The United States Food and Drug Administration has provided funding for us to use our BCARS microscope to help them look for evidence of aberrant immune response to Covid-19 in tissues taken from patients with severe disease.
Author: Marcus Cicerone (Page 2 of 4)
Wei-Wen Chen was awarded a postdoctoral fellowship in aging research from the Glenn Foundation for Medical Research. This is a one year fellowship beginning October 1, 2020. Wei-Wen will spend three months of that time in Kaveh Ashrafi‘s lab at UCSD in San Francisco, California.
Congratulations Wei-Wen!
The Cicerone Group received a Phase 1 Business Development Award from the Georgia Research Alliance to develop compact coherent Raman instrumentation based on intellectual property generated in our lab. This 9-month award will prepare us to launch an independent business that will create jobs in Georgia.

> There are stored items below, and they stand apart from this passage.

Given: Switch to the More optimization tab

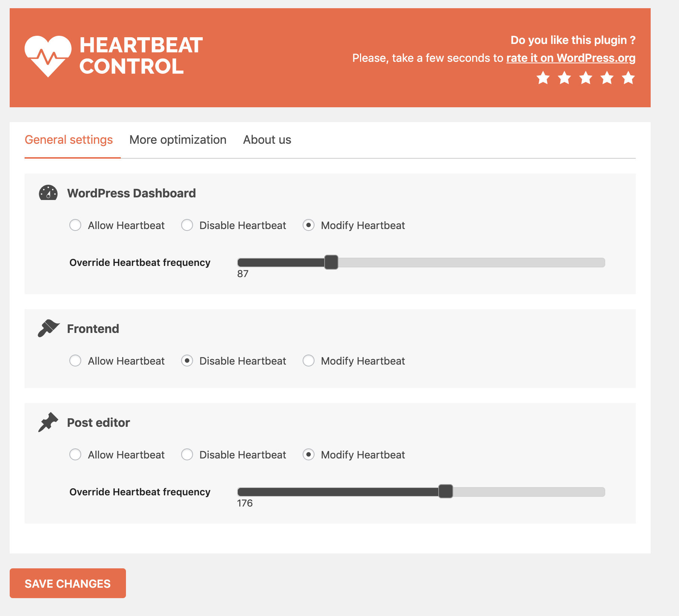Looking at the screenshot, I should click(178, 140).
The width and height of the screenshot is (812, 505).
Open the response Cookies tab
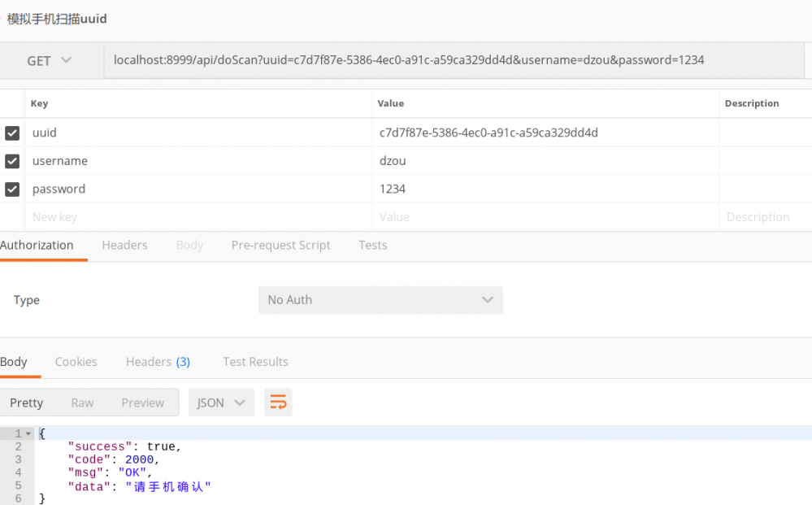pyautogui.click(x=76, y=361)
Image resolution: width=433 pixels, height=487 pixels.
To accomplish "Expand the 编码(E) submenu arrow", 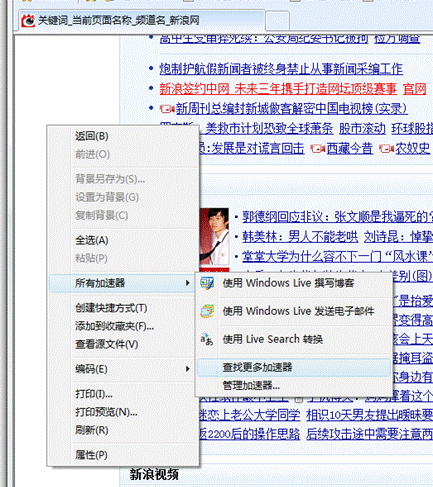I will tap(188, 369).
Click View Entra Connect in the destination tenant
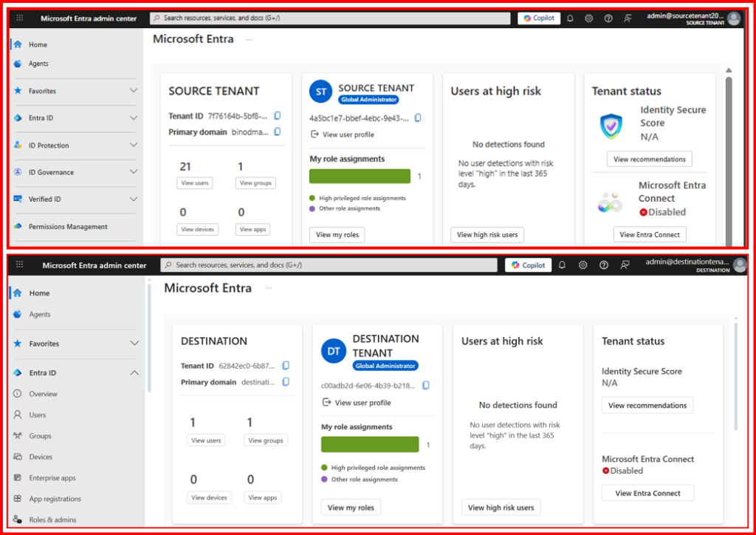The width and height of the screenshot is (756, 535). [x=647, y=493]
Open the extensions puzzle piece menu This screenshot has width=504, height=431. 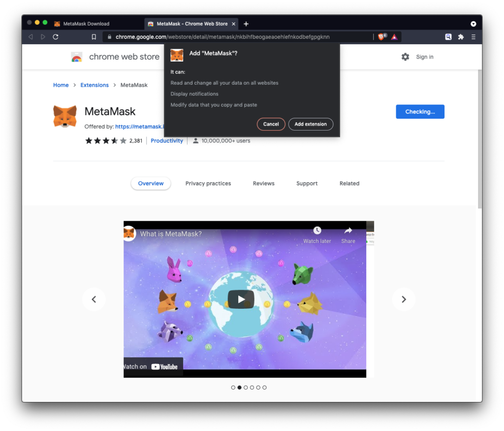(461, 37)
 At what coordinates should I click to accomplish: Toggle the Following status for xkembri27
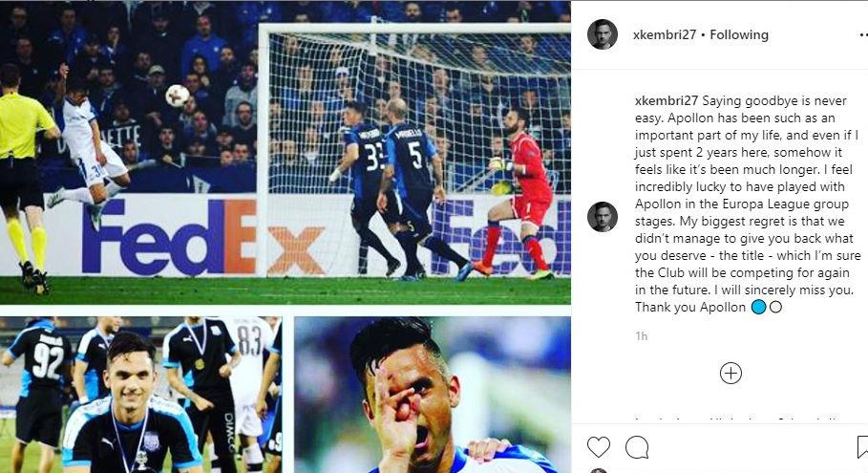click(x=739, y=35)
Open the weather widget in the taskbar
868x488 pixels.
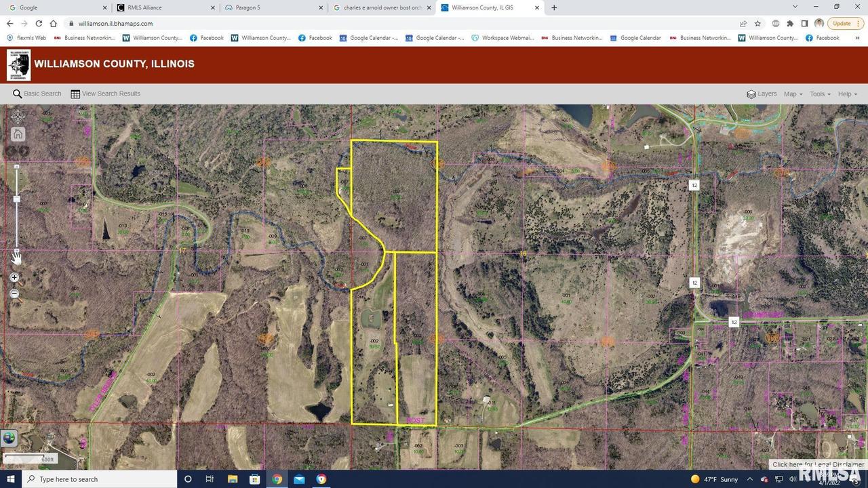710,479
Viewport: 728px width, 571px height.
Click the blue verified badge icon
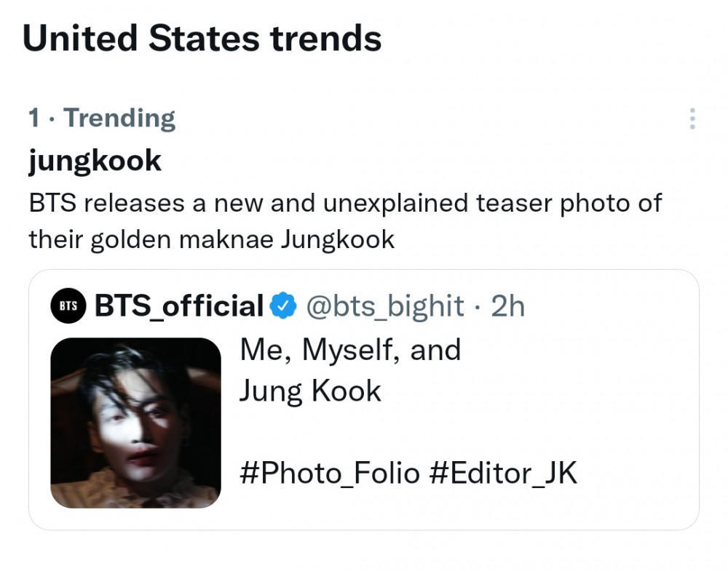[x=283, y=306]
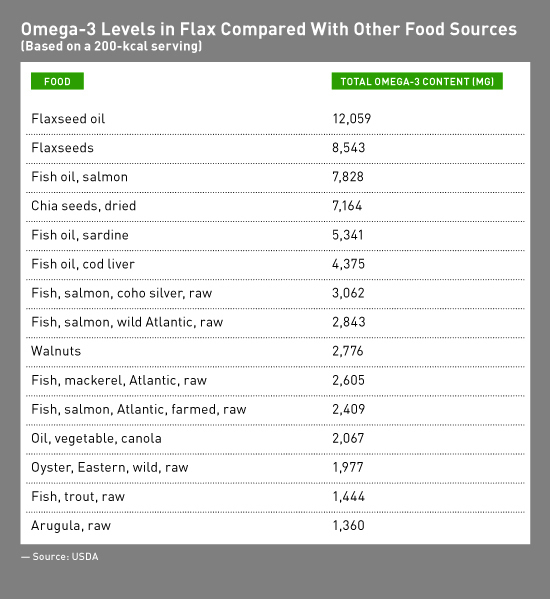This screenshot has width=550, height=599.
Task: Click the TOTAL OMEGA-3 CONTENT (MG) header
Action: 417,81
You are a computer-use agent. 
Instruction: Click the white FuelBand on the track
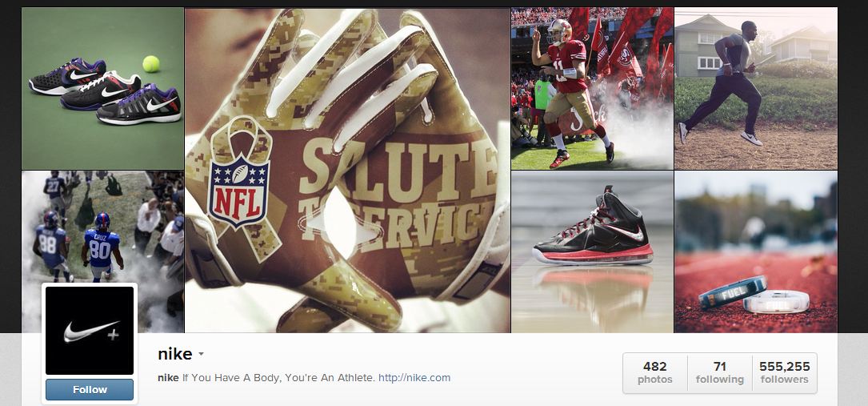776,302
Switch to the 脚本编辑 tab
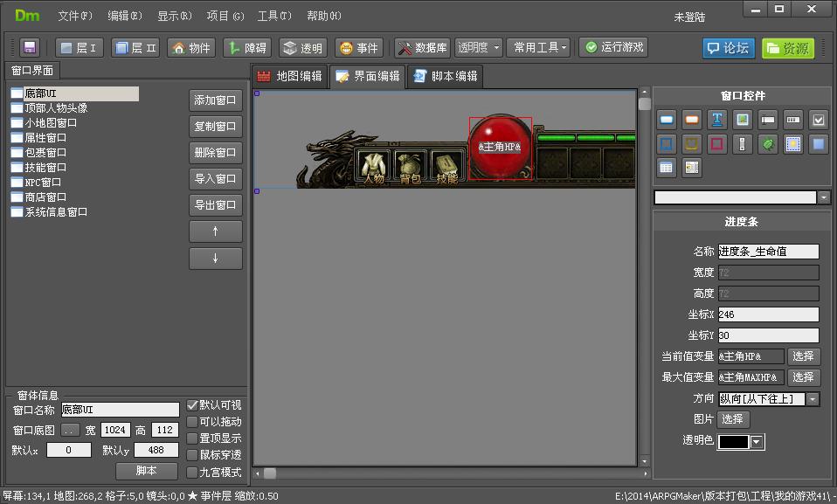 [x=445, y=77]
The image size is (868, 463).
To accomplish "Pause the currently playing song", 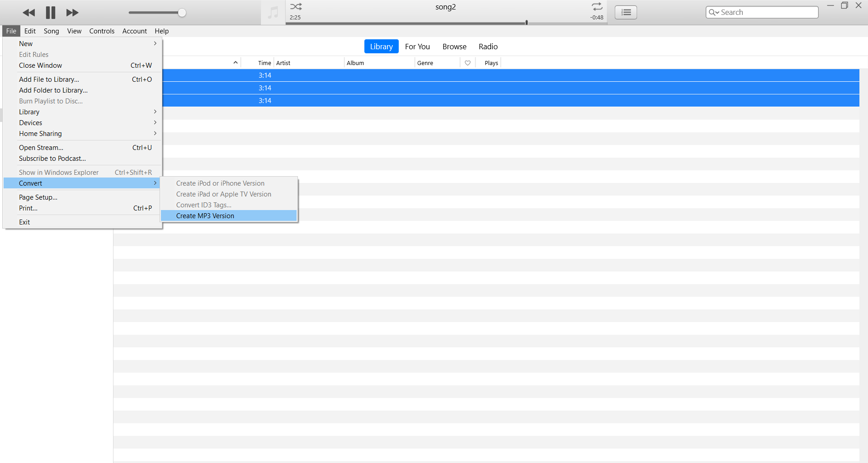I will [x=50, y=13].
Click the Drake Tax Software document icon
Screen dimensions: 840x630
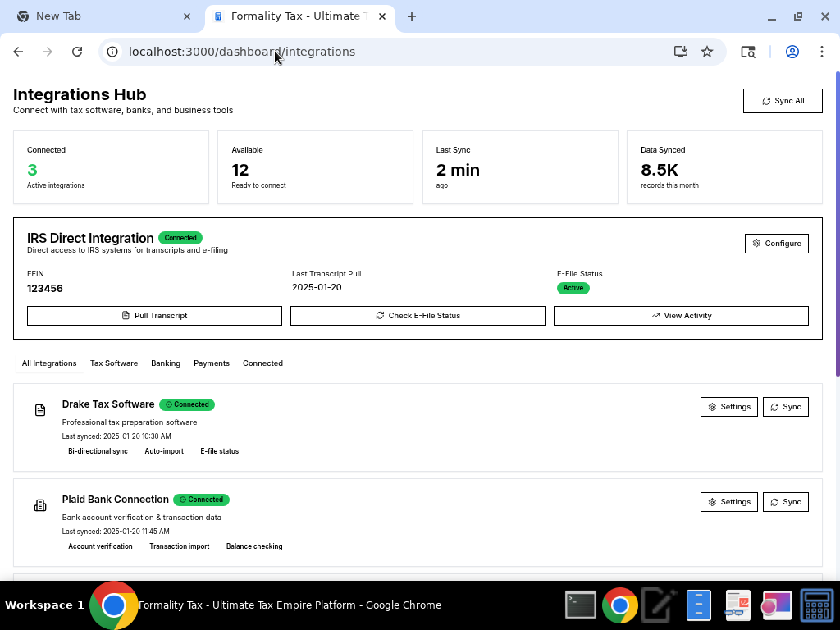[x=40, y=410]
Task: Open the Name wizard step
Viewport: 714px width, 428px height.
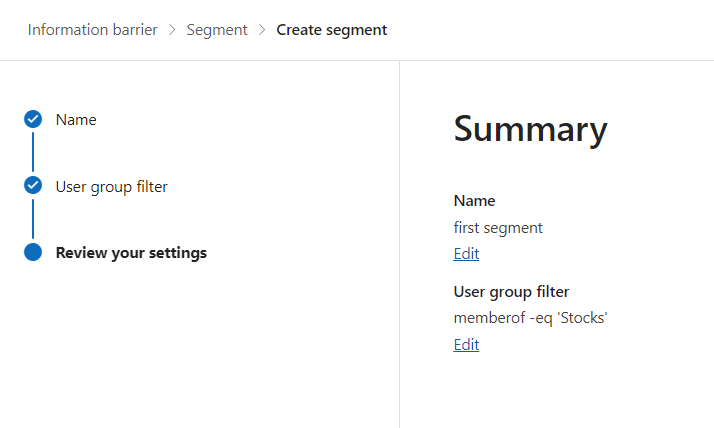Action: [76, 120]
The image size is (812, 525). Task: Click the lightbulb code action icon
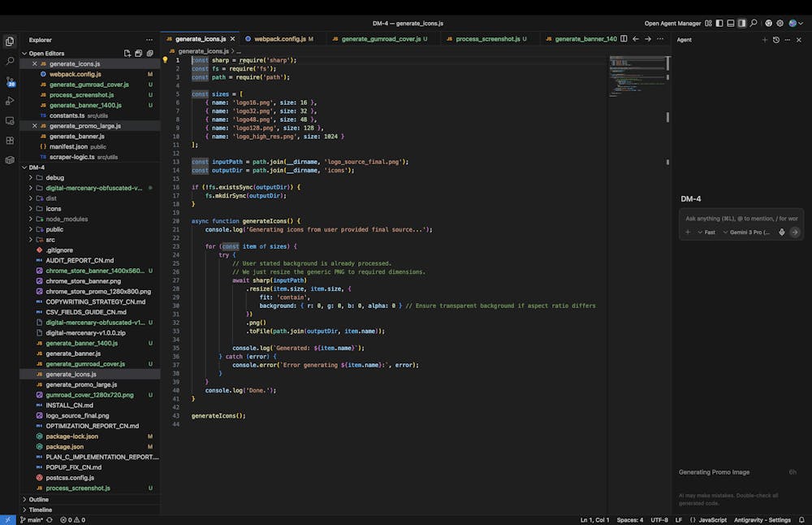[x=166, y=60]
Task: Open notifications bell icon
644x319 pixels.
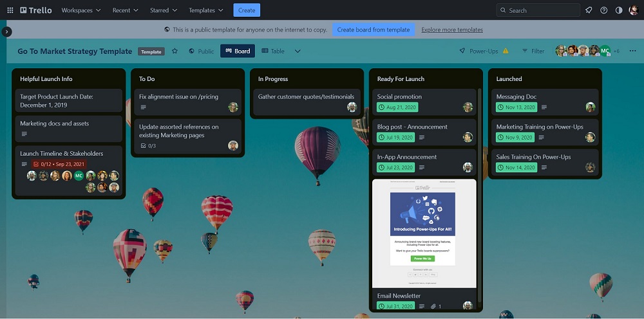Action: (589, 10)
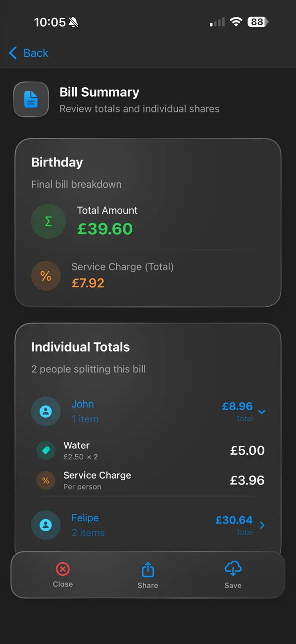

Doctor Cicerone presented two tutorial lectures at the International School on Nonlinear Vibrational Spectro-microscopy (ICONS) on July 31. The event was originally scheduled to be held in Rome, Italy but was delivered online via Zoom.
Our work, entitled “Spectroscopic coherent Raman imaging of Caenorhabditis elegans reveals lipid particle diversity” was published in Nature Chemical Biology.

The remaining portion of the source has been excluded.